As I discussed in my last blog, Self Re-Evaluation & Reinvention Version 457835- letting go of our attachment to our identity is necessary to find any feeling of flow, and to remove the massive resistance that many of us are experiencing,

We now live in a world where we do not know who to believe when we look around. And it is more important than ever before to find a guidance system which will foster trust not create more anxiety.  This becomes a very big issue when we have adopted beliefs and practises which inhibit our ability to tune our own guidance system.

I’d love to present this in a more palatable way, maybe with a ribbon around it, but the truth is we are screwed if we think the answers we are looking for are going to come from outside us.  We are equally screwed if we continue to dissociate our heads from the rest of our bodies and give creative and reasoning control to the parts above the neck, and keep that prioritised above any other information the body may present us with.

 

Disconnection

It is part of the human condition to experience disconnection-  from the self, within the self, and from the environment or those around us.  It is all the same kind of disconnection, and once we have this awareness it can begin to set us free.  We do not need to keep falling into the same traps again and again.  We can, perhaps, even stop creating our own traps.
Disconnection or dissociation happens when we have an injury or a trauma, physical or emotional.
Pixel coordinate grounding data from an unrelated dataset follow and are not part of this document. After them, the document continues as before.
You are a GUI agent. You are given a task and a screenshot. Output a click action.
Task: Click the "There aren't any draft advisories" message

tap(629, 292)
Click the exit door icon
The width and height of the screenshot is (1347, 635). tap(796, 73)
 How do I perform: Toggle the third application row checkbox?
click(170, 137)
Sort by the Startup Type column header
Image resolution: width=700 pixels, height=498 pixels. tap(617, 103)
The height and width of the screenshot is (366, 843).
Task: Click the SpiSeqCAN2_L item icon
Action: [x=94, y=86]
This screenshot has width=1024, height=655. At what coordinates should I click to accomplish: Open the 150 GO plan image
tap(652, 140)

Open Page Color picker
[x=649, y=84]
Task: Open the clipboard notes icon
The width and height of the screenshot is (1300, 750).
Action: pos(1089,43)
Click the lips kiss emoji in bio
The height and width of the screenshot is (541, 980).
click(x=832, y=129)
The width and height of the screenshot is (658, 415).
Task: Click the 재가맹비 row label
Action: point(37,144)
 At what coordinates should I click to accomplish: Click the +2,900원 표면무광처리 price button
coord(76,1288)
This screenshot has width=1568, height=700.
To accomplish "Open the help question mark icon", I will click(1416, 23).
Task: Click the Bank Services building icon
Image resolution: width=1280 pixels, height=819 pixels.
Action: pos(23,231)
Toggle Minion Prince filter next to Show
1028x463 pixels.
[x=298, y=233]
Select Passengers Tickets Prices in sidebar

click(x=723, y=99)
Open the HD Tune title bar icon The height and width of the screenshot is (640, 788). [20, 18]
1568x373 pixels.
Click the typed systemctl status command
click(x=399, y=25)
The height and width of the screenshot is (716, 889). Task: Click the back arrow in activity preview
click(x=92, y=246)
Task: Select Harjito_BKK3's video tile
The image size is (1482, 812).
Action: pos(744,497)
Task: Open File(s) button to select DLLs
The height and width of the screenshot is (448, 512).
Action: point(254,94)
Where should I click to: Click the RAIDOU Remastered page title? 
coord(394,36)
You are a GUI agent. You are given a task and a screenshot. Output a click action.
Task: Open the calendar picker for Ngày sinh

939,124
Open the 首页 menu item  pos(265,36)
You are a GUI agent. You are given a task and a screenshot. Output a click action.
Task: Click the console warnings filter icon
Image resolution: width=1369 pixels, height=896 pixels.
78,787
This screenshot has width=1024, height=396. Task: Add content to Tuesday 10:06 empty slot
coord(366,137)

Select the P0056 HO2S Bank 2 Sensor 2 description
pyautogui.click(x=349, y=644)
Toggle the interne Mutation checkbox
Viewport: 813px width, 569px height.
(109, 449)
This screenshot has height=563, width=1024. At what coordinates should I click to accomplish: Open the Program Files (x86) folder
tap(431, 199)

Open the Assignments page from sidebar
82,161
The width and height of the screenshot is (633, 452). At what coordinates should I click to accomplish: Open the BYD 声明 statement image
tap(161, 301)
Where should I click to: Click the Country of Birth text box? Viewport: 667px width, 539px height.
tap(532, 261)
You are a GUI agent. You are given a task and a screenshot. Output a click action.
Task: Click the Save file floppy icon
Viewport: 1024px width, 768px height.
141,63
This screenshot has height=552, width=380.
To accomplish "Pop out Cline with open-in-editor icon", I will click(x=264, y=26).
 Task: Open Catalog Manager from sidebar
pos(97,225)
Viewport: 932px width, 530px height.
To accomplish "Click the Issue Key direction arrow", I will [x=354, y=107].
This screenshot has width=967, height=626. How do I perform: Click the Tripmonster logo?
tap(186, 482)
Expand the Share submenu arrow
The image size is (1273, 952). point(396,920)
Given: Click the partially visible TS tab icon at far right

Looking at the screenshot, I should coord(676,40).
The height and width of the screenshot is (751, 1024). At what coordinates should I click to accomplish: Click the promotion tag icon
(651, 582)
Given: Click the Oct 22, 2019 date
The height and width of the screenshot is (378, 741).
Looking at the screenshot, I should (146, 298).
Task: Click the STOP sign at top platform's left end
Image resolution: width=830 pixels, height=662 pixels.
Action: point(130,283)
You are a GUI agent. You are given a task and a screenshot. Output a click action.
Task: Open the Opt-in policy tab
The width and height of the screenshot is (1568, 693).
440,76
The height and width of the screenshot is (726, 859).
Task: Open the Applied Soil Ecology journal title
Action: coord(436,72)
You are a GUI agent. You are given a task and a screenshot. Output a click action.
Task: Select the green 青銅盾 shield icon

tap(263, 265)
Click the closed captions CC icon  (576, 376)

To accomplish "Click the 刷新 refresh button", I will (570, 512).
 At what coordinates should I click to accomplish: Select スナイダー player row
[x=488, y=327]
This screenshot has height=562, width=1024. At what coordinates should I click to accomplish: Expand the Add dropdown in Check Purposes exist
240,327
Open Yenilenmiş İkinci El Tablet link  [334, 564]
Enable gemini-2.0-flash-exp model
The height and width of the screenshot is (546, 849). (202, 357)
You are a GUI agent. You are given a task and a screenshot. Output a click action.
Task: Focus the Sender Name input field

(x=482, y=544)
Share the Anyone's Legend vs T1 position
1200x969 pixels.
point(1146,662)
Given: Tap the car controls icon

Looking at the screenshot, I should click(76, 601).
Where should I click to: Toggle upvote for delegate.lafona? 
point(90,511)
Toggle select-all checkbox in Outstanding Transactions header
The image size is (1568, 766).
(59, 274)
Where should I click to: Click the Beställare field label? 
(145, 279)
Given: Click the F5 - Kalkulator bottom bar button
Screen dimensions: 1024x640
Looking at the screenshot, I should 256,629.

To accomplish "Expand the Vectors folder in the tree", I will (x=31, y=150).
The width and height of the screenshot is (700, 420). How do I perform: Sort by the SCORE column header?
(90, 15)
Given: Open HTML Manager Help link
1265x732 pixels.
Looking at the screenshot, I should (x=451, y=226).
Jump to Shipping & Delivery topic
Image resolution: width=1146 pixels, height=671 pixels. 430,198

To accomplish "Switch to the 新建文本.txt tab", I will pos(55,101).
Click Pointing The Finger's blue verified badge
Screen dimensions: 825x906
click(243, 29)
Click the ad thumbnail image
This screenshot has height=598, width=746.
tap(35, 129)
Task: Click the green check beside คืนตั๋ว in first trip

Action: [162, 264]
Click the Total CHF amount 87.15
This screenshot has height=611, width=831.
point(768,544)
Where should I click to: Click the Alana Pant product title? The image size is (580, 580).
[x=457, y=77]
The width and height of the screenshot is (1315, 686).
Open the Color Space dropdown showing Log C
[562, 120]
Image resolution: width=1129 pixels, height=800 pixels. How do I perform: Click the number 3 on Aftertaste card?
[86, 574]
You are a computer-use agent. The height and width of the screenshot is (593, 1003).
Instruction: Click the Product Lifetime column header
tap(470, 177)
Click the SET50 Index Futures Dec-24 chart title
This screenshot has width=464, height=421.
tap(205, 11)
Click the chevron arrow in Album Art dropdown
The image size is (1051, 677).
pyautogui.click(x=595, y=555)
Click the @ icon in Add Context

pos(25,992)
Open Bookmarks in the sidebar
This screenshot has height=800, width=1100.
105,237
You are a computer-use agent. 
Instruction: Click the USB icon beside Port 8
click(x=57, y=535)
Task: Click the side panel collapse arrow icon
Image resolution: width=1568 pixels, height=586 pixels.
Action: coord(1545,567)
Many of us learnt as children to dissociate or leave our bodies completely if we grew up in abusive households.  Some learnt to dissociate through perfectionism or overachieving, some were just schooled by having to sit still and study in ways which are unnatural for a moving child’s body.   We all learn it one way or another.   Separation and disconnection is so ingrained into society that it is practically invisible to the untrained eye.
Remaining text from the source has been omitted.